Conversely, the best online community I know is our village website, where real names are required - on the basis that you're less likely to be rude to someone who you might meet in the street tomorrow. It's notable that the biggest aggro we have is generally from people who live outside the village and therefore aren't invested in making relationships work.
And yes, I do realise it's all a bit Royston Vasey - "a local website for local people"...
I grew up on anonymous message boards in small communities, largely the ones surrounding video game music and chiptunes/"micromusic." There was some nasty behavior exhibited and I always figured it was the anonymous pseudonyms. Then I joined Facebook and saw the same thing playing out with real names and, usually, real faces as avatars.
In America, we have a social network called NextDoor that uses aggressive methods to keep outsiders from being able to post in your hyper-local community/neighborhood. Your village's site is the same concept, only maybe without the postcard-mailed address verification step.
It's a great concept. Just neighbors helping each other out, right? I thought that, besides the required real names, most members having profile pictures of their real faces, and many of them having their exact addresses listed on their profile page (oh, Bob lives 8 houses down from me!), would put a halt to the vitriol I saw on Facebook. It hasn't.

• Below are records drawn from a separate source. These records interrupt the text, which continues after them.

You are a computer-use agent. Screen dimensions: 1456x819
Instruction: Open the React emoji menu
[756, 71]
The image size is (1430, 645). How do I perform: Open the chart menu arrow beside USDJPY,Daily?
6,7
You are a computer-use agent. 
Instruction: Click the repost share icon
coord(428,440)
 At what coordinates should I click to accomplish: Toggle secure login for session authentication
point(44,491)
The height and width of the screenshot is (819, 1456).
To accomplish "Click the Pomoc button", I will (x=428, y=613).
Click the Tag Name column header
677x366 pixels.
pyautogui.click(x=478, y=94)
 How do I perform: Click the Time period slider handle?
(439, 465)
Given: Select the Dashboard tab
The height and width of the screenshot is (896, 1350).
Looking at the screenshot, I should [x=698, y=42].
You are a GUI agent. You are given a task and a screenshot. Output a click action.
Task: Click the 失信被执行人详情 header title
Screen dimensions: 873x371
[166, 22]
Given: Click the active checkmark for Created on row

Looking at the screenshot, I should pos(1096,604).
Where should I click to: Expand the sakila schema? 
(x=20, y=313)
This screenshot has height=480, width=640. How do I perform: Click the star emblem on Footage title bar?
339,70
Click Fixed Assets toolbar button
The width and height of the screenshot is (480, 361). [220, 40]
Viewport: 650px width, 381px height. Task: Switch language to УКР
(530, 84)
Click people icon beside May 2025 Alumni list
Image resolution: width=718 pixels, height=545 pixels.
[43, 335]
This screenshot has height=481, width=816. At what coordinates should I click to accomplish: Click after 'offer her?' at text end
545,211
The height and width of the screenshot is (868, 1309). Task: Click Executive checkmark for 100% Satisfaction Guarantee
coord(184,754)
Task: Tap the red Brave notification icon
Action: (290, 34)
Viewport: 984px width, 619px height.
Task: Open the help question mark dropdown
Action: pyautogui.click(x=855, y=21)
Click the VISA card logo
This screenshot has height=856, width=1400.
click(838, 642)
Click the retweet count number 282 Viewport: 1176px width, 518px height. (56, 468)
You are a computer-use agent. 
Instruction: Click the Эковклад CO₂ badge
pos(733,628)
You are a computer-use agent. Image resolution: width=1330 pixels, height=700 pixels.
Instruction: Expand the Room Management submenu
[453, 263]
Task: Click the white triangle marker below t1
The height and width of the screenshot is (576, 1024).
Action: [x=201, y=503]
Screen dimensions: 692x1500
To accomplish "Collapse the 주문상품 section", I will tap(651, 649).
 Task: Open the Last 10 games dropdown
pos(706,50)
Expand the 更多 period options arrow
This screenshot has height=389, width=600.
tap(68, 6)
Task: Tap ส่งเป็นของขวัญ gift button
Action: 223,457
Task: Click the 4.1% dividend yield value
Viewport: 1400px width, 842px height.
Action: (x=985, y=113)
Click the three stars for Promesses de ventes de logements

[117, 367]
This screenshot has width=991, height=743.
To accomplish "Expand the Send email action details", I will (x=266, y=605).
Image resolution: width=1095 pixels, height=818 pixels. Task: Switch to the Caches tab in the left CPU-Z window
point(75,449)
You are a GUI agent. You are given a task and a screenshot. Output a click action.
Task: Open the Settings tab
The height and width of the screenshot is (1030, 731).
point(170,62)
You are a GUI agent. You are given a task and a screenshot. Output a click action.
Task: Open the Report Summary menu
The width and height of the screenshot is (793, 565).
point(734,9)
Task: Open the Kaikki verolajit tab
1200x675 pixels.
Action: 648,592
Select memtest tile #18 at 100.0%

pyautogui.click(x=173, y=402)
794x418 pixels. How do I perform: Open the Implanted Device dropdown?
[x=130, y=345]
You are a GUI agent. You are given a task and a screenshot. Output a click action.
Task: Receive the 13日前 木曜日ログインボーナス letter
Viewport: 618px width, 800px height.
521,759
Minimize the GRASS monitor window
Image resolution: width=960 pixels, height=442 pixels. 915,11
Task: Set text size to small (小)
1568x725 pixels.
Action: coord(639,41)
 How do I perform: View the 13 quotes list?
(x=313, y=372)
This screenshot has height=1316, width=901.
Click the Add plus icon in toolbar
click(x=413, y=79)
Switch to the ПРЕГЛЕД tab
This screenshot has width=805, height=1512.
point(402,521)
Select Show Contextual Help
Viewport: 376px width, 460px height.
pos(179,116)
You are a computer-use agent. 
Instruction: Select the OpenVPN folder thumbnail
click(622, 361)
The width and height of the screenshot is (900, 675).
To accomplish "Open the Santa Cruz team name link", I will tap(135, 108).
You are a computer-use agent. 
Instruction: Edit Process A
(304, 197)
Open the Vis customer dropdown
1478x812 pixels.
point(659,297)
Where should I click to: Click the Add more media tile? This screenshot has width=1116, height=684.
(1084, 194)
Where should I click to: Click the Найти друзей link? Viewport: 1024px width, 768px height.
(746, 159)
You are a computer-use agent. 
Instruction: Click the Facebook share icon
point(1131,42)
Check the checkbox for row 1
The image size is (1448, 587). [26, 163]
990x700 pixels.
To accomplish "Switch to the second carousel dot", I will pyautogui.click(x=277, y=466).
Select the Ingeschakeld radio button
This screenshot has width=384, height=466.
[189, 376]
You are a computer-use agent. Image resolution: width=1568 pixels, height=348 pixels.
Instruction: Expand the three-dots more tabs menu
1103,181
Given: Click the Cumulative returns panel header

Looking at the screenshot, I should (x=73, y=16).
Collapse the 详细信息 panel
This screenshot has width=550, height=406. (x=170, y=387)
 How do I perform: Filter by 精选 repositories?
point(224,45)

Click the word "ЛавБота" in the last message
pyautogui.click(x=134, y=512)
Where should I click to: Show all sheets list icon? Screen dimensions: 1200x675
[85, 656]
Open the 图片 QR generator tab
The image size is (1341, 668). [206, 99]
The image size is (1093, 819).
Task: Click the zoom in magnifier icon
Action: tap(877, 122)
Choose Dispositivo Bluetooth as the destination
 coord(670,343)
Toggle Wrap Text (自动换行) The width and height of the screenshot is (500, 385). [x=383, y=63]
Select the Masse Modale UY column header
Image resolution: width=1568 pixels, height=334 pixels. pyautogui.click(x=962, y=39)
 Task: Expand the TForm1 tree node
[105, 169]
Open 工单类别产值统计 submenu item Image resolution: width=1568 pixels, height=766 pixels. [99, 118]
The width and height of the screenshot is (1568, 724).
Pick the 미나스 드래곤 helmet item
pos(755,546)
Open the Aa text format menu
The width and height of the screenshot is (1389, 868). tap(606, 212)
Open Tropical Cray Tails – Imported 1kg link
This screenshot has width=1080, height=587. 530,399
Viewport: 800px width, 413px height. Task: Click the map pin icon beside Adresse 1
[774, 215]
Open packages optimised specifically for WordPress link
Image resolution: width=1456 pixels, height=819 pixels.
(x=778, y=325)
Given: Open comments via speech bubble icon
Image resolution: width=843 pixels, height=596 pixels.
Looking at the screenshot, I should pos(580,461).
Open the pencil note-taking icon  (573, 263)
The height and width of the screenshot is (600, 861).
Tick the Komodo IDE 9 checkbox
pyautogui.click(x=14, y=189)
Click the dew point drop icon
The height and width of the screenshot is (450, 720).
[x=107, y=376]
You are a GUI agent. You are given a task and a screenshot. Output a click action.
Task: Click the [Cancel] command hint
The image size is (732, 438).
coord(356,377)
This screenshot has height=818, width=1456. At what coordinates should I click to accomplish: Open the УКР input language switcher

It must be something about looking at a picture on a screen instead of a human who's reacting, visibly, in real-time to our hateful words, that lets us do what we do online.
I'm working with the editor of our local newspaper to put together something for our community, and would be interested in hearing more about your village website. Could I get a link?
And yes, I do realise it's all a bit Royston Vasey - "a local website for local people"...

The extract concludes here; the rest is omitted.